The heat exchanger is generally capable of operating within the flow rates of a residential heating system. Should the flow rate exceed the maximum allowable flow rate through the boiler 30 GPM) an external bypass must be installed. The bypass should be fully sized with a balancing valve to allow for proper adjustment of flow. Flow rate can be determined by measuring the temperature rise through the boiler.
The basic guide for minimum flow in this boiler is based on a 40°F temperature rise in most installations.


----------



## shlomy81

What's the demand u need what the pump gpm u have


----------



## Protech

So I throttled the circulation pump down so that on max fire the boiler has a delta T of just under 40 degrees.

The trouble is, now it won't heat the tank to the desired 150 degress and is short cycling.

WTF???

So if I open the throttling valve up I'm cavitating the heat exchanger and if I throttle it down the boiler short cycles and won't heat the tank.

I'm screwed either way.


----------



## rjbphd

Protech said:


> brand new pump and boiler. 500k btu boiler and 120gallon tank.

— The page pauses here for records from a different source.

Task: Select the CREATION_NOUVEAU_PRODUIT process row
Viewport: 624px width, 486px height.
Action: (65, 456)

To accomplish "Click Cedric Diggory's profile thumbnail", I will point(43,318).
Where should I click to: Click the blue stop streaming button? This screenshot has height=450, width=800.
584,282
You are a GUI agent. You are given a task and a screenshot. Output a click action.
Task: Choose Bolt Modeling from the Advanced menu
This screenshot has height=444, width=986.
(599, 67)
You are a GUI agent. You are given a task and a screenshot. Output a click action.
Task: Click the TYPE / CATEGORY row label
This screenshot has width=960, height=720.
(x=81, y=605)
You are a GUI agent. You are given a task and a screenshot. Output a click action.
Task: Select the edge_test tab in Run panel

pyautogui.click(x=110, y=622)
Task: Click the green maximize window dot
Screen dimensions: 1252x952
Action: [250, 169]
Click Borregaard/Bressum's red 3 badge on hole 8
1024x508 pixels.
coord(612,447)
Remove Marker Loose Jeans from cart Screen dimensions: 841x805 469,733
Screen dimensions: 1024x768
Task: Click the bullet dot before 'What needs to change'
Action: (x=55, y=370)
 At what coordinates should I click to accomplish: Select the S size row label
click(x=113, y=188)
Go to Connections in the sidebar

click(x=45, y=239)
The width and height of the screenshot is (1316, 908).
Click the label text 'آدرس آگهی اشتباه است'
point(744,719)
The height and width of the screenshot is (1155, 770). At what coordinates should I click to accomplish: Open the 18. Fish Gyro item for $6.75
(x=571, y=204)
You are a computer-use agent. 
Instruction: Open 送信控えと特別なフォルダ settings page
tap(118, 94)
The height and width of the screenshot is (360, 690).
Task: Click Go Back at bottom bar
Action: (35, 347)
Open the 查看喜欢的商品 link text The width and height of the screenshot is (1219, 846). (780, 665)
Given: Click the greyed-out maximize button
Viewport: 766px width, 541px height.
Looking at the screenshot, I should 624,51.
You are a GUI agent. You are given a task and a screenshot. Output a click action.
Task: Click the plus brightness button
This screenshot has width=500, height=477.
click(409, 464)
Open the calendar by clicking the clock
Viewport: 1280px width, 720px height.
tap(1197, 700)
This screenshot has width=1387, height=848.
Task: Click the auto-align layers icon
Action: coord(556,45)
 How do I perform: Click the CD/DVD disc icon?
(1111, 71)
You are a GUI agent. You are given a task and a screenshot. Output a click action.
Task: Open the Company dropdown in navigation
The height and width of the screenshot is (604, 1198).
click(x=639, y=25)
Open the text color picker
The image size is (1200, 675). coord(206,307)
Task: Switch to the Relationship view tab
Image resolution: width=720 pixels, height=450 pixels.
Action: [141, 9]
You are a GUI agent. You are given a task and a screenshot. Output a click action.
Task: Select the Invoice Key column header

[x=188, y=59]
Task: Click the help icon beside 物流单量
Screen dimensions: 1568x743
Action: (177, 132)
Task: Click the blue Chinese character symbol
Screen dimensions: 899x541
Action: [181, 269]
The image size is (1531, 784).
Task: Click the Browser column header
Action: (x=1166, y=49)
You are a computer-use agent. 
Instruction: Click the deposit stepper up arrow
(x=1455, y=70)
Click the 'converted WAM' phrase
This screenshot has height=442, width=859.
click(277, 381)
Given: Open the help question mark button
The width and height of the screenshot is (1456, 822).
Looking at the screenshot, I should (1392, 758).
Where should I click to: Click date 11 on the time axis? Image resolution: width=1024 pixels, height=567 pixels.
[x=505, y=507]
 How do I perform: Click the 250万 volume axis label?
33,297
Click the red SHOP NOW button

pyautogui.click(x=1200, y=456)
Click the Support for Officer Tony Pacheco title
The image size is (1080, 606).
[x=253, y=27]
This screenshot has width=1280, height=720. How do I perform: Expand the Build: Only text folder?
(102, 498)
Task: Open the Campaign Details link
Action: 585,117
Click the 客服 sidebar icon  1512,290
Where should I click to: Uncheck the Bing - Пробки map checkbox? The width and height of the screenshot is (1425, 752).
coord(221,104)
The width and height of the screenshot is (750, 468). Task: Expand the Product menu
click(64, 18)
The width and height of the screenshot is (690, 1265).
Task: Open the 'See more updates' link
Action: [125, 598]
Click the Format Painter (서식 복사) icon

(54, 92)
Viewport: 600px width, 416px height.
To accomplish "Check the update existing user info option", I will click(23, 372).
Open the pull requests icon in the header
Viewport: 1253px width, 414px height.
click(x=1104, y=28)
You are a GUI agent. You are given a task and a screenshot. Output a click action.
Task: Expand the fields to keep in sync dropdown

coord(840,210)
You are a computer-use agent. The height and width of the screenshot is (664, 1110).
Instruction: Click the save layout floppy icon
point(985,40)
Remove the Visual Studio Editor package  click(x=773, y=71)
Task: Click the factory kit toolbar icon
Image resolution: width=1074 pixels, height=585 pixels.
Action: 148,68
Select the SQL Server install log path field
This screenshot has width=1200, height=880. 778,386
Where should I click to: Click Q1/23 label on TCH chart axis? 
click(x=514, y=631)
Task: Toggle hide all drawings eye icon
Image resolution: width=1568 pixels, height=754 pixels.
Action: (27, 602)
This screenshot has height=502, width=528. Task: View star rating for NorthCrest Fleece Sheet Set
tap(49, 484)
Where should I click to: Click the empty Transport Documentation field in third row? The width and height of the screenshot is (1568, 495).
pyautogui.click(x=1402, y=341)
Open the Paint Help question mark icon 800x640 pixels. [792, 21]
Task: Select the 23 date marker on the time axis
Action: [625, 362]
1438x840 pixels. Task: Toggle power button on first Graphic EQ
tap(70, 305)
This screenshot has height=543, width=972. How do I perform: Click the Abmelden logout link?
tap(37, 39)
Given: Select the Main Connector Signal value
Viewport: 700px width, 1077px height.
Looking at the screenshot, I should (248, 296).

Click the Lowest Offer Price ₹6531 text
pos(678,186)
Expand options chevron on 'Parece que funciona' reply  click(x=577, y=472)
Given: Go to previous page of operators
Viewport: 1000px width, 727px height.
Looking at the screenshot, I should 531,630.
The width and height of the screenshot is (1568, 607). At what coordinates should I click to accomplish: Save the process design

Do it come with the crappy 3 piece pump?? Make sure the impeller is turning.. and what's the delta t again?


----------



## Protech

shlomy81 said:


> What's the demand u need what the pump gpm u have


The draw from the tank is anywhere from 9.4 gpm up to 20 depending on what is running in the kitchen. There is a dishwasher that pulls 9.4 gpm continuously plus what ever intermittent hot water demands occur for three compartment sinks and handwashing and other domestic hot water uses. 

Circulation pump on the boiler if un-throttled is probably pushing 100 gallons a minute. I have it throttled down to the specified flowrate via Delta T called for in the boiler manual.


----------



## Protech

rjbphd said:


> Do it come with the crappy 3 piece pump?? Make sure the impeller is turning.. and *what's the delta t again*?


35-38 degress


----------



## Protech

picture of the boiler


----------



## slumplumber

Is there an aquastat located on the storage tank that controls the boiler and if so where is it located in the tank (top, middle or bottom)? Does the boiler pump run continuos or only when the burners are firing and if only when the burners are firing is there an off delay so the pump runs for a short time after the burners shut off? Does the T&P valve dump while in operation or on shutdown? Have you checked the firing rate of the boiler by either clocking the gas meter or by a connecting a manometer to the burner manifold? Is the system properly sized for the load? Are there any additional unused tappings on the storage tank and if so what size?


----------



## Protech

slumplumber said:


> Is there an aquastat located on the storage tank that controls the boiler and if so where is it located in the tank (top, middle or bottom)? *Bottom*Does the boiler pump run continuos or only when the burners are firing and if only when the burners are firing is there an off delay so the pump runs for a short time after the burners shut off? *Continuously* Does the T&P valve dump while in operation or on shutdown? *Operation* Have you checked the firing rate of the boiler by either clocking the gas meter or by a connecting a manometer to the burner manifold? *No* Is the system properly sized for the load? *I have no idea but this same boiler was installed for years and they have always had hot water though they have had the boiler replaced every 5 years.* Are there any additional unused tappings on the storage tank and if so what size *I'm not sure.*


see bold responses above


----------



## rjbphd

slumplumber said:


> Is there an aquastat located on the storage tank that controls the boiler and if so where is it located in the tank (top, middle or bottom)? Does the boiler pump run continuos or only when the burners are firing and if only when the burners are firing is there an off delay so the pump runs for a short time after the burners shut off? Does the T&P valve dump while in operation or on shutdown? Have you checked the firing rate of the boiler by either clocking the gas meter or by a connecting a manometer to the burner manifold? Is the system properly sized for the load? Are there any additional unused tappings on the storage tank and if so what size?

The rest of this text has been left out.